═══ DATA SECTION

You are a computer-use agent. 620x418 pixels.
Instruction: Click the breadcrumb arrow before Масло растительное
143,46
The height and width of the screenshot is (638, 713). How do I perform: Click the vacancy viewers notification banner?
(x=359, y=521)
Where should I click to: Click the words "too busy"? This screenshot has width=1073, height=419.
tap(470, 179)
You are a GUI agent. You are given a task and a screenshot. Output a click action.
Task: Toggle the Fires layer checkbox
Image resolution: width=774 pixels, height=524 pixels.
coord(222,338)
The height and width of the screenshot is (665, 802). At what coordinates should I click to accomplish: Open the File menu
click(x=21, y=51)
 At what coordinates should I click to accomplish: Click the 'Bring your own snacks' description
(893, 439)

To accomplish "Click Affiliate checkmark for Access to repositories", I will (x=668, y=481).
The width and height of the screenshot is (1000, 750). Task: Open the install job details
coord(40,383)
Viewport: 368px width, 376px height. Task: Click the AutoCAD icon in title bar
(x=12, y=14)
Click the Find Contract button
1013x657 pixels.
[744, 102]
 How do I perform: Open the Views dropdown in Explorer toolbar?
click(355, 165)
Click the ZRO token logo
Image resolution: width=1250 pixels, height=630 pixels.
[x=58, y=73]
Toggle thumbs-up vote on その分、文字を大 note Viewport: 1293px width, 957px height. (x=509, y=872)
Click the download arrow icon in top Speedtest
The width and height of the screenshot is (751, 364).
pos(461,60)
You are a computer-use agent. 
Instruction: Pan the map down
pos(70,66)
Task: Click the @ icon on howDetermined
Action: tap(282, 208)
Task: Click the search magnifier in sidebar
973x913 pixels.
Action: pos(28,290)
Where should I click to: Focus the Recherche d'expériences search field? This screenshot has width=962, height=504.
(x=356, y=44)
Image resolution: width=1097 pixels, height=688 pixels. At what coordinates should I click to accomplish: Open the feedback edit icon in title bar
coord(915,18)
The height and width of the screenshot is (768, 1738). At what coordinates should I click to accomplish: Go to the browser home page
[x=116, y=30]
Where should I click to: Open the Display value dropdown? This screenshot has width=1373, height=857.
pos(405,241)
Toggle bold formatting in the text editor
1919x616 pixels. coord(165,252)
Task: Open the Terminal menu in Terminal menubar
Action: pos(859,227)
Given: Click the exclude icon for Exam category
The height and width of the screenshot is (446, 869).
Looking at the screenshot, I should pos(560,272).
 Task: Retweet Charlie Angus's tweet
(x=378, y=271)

══════

• _WORK INSTRUCTIONS_
Gather every line from the listing above in which "computer" appears, and copy those lines.

• _WRITTEN ANSWER_
You are a computer-use agent. 620x418 pixels.
You are a computer-use agent. 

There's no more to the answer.